WHAT IS EXPECTED
All entries, exactly as written, should be output again.

(Collected data)
________________________
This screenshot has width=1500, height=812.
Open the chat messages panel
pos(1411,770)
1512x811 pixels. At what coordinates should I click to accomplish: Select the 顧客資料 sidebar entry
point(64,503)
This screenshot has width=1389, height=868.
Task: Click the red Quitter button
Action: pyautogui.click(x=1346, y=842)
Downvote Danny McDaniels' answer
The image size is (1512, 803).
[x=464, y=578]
________________________
RESULT OF THIS TASK
This screenshot has width=1500, height=812.
Open the chat messages panel
pos(1411,770)
1512x811 pixels. At what coordinates should I click to accomplish: Select the 顧客資料 sidebar entry
point(64,503)
This screenshot has width=1389, height=868.
Task: Click the red Quitter button
Action: pyautogui.click(x=1346, y=842)
Downvote Danny McDaniels' answer
The image size is (1512, 803).
[x=464, y=578]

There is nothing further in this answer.